Given passage -
I called on a prospect that was entrenched with another supplier. After asking and receiving his permission to speak we covered all the reasons why he liked his current supplier. At this point my goal was to pinpoint what was of importance or value to him. I asked if he was aware of the current recall of a certain part of equipment his supplier recalled. My intention was not to attack the supplier rather instead to be sure he was aware of a potential problem. He said he was aware and that the supplier had done a good job of handling the situation.

Rather than attacking that supplier (never down talk the competition), I chose another tact. I asked “If we could do a better job than your current supplier, would you be open to considering what we have to offer?” His initial response was no.

So again I asked more questions about how was currently doing business and kept coming back to the same question above in different forms.

“What would we need to do to have you consider us as an additional supplier?” The answer was still no I’m not interested.

“What is it that you look for in a supplier and if we could provide all those requirements would you be open to evaluating our products?” Again he responded with he was happy with his current supplier.

I asked if he had heard or had any experience with our company and he replied he had a bad experience with another competitor and therefore was leery of considering replacement or adjunct suppliers. We agreed that his experience sounded unpleasant and I reminded him that we were not that supplier.

He mentioned that one of his executives had an experience with us where he had to take his equipment in to be repaired, which was time consuming. I explained we now offered on-site service that would eliminate that problem.

I kept the focus of the conversation on him and what was of value to him and why. I used good old-fashioned curiosity rather than giving up.

After letting him go on about his current supplier for a bit, I asked, “What would we need to do to do business with you?” This question did the trick. He detailed all the specs of the type of equipment he was currently using and said our product would have to meet all the specs plus have a better price.

I started asking about the current amounts of equipment he had in use and how often he was buying new equipment and in what quantities. This gave me the
idea of the profitability to our company over the long run if we could get our foot in the door.

So I followed with “What specs would our equipment need to have for you to test or evaluate it?” He rattled off a dozen different things including specific amounts of memory, input-output speed and the ability to connect with his current storage system. Once the specs started pouring out I knew I had gained the opportunity I was looking for which was for him to be open to considering another or additional supplier.

So I took that information and asked my next question. “So what you are saying that if we had a piece of equipment that would meet or exceed those specs you would consider looking at it?” He came back with there would need to be no shipping charges. I said we would pick up the shipping charges.
He came back with he would need time to conduct the evaluation. I asked how much time. He said at least 30 days. I asked if 60 days would be enough time and he said plenty.

I summarized the conversation and the specs that were required in the equipment that he was going to receive and then set up a Sales M.A.P. (mutually agreed upon process) where we would configure the equipment and deliver it to him. I asked for his email so I could forward some detailed product specifications to him and said I would follow up with a phone call to be sure he received the email and to set up a time to drop off the equipment.

Learning to reframe situations in terms of what is important or of value to the other person combined with “If we could help you do it better, faster or less expensively” seems to make it harder for a person to say “no”. Add this with being interested in what the other person is saying instead of trying to interesting by telling why you think your products are better and you have a winning combination.

Entries -
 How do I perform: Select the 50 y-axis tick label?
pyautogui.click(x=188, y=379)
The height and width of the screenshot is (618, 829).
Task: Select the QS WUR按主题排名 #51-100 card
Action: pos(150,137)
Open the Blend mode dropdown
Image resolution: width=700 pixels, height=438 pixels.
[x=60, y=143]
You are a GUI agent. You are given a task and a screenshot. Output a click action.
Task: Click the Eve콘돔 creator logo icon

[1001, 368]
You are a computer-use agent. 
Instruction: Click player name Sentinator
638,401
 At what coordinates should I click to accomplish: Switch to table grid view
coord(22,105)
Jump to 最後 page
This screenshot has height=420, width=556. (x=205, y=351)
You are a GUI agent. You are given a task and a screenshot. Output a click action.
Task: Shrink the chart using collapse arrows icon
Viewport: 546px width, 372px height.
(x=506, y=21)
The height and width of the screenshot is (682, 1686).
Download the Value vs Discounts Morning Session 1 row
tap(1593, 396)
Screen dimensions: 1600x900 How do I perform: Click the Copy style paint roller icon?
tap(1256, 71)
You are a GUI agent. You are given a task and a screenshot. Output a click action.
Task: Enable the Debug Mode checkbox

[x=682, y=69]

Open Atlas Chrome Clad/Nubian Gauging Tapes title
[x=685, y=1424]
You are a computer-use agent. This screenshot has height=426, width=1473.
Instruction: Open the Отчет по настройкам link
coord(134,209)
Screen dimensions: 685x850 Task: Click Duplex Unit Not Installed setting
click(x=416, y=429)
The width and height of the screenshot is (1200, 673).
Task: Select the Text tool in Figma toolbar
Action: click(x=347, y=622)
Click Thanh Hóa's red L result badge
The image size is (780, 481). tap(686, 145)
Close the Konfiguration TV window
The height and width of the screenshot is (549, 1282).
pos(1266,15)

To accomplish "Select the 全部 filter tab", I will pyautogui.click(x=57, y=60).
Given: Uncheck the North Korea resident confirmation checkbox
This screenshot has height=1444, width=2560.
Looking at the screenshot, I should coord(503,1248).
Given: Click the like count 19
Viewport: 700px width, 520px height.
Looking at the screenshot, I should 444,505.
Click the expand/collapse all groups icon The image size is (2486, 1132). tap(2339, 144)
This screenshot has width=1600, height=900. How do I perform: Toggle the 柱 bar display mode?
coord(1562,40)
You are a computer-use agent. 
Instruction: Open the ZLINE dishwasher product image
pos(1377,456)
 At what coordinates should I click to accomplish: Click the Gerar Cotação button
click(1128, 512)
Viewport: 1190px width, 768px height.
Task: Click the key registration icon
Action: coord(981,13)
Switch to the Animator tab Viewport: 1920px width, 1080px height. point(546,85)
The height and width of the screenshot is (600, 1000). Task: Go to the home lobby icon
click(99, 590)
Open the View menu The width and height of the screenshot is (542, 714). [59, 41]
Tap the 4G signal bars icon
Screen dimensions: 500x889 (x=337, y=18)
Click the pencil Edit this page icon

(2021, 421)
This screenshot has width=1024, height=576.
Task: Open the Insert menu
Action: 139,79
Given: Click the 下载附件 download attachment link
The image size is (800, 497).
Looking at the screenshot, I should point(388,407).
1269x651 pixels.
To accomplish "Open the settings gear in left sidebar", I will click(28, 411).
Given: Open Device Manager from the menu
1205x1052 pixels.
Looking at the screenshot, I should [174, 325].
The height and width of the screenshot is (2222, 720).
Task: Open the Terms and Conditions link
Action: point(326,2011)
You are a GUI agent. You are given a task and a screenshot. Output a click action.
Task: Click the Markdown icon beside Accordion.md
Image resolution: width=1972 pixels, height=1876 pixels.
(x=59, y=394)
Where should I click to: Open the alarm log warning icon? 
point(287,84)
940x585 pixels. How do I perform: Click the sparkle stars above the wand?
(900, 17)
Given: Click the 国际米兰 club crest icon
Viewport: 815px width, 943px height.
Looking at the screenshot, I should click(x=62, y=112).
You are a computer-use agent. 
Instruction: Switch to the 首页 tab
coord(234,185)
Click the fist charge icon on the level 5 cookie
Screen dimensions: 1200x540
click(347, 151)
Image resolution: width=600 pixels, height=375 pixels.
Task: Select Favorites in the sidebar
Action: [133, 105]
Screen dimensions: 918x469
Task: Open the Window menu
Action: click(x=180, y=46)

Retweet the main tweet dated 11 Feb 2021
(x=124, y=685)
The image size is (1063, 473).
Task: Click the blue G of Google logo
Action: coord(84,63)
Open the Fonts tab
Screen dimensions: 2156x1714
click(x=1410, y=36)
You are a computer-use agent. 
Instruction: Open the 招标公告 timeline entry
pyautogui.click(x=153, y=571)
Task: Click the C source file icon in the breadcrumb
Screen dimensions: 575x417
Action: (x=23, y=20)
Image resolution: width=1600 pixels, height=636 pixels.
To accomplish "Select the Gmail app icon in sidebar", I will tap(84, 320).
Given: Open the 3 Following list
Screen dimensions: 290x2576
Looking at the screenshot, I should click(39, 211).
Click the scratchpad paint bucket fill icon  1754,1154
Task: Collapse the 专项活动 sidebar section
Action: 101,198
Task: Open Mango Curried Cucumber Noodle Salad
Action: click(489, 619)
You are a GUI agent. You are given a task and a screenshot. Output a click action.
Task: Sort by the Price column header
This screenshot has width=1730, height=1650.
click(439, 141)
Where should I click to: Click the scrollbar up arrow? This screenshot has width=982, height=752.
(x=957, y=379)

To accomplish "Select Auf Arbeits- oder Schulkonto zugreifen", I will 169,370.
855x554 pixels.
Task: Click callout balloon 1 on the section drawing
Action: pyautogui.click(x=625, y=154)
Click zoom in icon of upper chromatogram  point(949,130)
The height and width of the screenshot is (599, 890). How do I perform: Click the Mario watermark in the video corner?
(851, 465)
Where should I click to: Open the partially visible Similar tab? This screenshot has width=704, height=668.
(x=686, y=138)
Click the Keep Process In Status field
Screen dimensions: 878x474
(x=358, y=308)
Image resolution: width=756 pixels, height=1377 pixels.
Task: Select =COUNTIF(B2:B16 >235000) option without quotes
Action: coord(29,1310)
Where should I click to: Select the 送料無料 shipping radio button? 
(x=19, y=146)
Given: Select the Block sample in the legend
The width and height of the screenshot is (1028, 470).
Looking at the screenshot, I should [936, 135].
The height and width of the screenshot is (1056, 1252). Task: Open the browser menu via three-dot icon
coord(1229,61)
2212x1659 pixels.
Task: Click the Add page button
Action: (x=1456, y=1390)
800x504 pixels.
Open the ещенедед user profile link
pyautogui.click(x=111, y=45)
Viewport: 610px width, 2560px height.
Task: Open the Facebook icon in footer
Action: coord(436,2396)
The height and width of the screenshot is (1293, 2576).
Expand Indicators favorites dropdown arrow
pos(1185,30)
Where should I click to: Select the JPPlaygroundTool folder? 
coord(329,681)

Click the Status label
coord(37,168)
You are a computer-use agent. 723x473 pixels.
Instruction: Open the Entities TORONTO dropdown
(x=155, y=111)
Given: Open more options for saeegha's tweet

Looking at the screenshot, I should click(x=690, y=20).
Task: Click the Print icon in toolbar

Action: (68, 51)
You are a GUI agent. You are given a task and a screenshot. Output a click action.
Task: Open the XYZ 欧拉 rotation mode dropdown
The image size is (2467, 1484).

Exercise goal - In the sales-call account, what minimum evaluation period did the prospect ask for?

Exercise response - At least 30 days.